The responses were what you might expect – whistleblowing is good, the public has a need to know, etc. But one of the people interviewed, Ronald Kessler, a has-been reporter for the hard right-wing newspaper The Washington Times, said pointedly that the discussion shouldn’t be about the concept of whistleblowing. It should be about my “treason” against the United States. The interviewer pressed him and he repeated, “Kiriakou is a traitor.”

I allowed myself a few days to cool off and, in the end, I just let it go. Nobody saw that documentary anyway, and Kessler was so unhinged that the handful of people who did see it didn’t take him seriously.

Few Cases in History 

But that word “treason” has entered the American political vernacular. We see it all the time now, as if it’s somehow normal that traitors are allowed to commit their treason and continue to walk the streets and work in high-ranking positions in the government. In just the past two years there have been myriad examples.

Former Maricopa County, Arizona sheriff Joe Arpaio, himself a convicted criminal, said after a speech on the floor of the Senate by then-Arizona Republican senator Jeff Flake that Flake’s criticism of Trump was “a treason-type situation.”

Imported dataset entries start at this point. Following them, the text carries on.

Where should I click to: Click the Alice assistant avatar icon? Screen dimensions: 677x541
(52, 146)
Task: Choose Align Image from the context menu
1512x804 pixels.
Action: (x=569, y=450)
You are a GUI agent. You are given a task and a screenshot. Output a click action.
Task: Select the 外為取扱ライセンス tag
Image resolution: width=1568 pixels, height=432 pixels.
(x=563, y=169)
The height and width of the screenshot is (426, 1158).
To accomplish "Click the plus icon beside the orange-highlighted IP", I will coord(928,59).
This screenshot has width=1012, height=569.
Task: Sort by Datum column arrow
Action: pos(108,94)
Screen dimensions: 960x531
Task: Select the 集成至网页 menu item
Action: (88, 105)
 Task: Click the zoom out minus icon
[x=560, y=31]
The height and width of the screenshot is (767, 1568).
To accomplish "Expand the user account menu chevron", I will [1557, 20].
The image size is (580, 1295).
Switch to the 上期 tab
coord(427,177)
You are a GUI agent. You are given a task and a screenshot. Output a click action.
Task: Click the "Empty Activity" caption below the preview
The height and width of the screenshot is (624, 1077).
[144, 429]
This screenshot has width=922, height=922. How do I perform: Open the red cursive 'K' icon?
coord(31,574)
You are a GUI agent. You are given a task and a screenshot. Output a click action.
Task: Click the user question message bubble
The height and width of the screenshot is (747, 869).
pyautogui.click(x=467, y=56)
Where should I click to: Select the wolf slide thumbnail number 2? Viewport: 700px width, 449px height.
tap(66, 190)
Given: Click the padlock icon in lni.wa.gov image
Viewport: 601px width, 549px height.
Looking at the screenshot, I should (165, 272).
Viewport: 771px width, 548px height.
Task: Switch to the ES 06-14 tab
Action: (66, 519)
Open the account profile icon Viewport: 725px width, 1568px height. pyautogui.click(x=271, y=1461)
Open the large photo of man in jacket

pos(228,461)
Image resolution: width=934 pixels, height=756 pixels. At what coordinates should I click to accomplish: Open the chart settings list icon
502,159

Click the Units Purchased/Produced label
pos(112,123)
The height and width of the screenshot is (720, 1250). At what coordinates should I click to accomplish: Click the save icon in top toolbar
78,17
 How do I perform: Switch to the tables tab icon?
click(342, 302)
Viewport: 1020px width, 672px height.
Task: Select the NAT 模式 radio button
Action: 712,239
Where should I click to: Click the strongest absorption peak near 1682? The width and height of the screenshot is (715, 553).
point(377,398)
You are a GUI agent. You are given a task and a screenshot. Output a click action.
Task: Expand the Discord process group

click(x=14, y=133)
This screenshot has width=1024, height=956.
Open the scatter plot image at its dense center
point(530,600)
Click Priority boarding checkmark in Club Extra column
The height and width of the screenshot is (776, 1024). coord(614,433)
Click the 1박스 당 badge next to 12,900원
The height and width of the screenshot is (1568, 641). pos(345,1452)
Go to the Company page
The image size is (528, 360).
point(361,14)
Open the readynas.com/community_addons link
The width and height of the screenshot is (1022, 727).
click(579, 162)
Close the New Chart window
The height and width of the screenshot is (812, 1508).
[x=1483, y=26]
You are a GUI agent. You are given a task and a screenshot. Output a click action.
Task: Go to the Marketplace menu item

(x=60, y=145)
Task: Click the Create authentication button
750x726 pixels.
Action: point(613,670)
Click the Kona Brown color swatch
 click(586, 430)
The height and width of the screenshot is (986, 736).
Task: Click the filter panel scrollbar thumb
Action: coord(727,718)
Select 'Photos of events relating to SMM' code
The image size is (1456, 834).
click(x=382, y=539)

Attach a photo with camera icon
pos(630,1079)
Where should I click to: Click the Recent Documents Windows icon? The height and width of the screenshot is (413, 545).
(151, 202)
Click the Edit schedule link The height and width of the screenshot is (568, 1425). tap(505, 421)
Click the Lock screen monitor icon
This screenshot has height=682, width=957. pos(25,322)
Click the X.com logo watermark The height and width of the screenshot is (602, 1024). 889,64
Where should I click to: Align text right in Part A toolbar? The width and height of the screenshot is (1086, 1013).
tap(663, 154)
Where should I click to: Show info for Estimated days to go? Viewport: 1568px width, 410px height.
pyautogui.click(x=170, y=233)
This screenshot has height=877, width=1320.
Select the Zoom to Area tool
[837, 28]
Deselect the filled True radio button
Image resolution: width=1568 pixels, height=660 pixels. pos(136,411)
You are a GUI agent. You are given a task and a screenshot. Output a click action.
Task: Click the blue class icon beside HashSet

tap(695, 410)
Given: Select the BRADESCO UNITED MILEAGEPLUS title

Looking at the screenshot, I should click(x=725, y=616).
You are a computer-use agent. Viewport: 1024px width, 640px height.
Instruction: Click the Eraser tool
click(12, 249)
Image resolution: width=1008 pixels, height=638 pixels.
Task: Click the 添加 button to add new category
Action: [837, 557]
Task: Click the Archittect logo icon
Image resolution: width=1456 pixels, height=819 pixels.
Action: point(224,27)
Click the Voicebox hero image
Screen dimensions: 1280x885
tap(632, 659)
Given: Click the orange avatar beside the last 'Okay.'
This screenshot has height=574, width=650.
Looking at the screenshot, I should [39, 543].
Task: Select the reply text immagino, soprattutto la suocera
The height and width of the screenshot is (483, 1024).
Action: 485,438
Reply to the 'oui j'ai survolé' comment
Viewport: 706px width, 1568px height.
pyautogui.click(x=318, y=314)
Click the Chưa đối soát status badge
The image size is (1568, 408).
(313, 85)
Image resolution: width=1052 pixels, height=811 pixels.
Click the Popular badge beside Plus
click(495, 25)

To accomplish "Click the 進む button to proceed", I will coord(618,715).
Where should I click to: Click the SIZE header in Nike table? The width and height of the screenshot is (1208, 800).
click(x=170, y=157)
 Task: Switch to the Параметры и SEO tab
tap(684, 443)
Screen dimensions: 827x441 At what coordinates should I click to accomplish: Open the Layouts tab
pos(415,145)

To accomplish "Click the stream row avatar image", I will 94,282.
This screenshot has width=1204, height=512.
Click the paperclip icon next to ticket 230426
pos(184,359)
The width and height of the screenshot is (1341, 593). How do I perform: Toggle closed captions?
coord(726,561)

Former White House counselor Steve Bannon told author Michael Wolff for his book Fire and Fury that Donald Trump Jr.’s meeting with a Russian attorney during the campaign was “treasonous.” Should Trump Jr. get the death penalty for taking the meeting? You don’t have to like the Trumps to think not.

When whistleblower Chelsea Manning announced her short-lived candidacy for a U.S. Senate seat in Maryland in 2018, the conservative Washington Examiner called her an “entitled traitor” and breathlessly said, “Chelsea Manning, former soldier, nearly convicted of treason, announced over the weekend he [sic] is running for U.S. Senate from the state of Maryland.” Wow. Never mind that Manning was never charged with treason.

So who has committed treason in U.S. history? Not many people. There have been only 15 across the centuries. The first were Philip Vigol and John Mitchell, both sentenced to hang for their roles in the Whiskey Rebellion. They were pardoned by George Washington. Another was the great abolitionist John Brown, who was executed in 1859 for his attempt to organize armed resistance to slavery.

The most recent were five individuals who took up arms against the U.S. or who worked as propagandists against the U.S. during World War II. They included Axis Sally and Tokyo Rose.

This perplexing use of the word “treason” is a testament to the vitriol with which Americans now conduct political discussions. But talk of treason has to stop right now. The only logical next step is that somebody in a position of authority, a particularly authoritarian president (like Trump) or an attorney general, for example, takes it to a prosecution. And at that point the Constitution is dead.

John Kiriakou is a former CIA counterterrorism officer and a former senior investigator with the Senate Foreign Relations Committee. John became the sixth whistleblower indicted by the Obama administration under the Espionage Act—a law designed to punish spies. He served 23 months in prison as a result of his attempts to oppose the Bush administration’s torture program.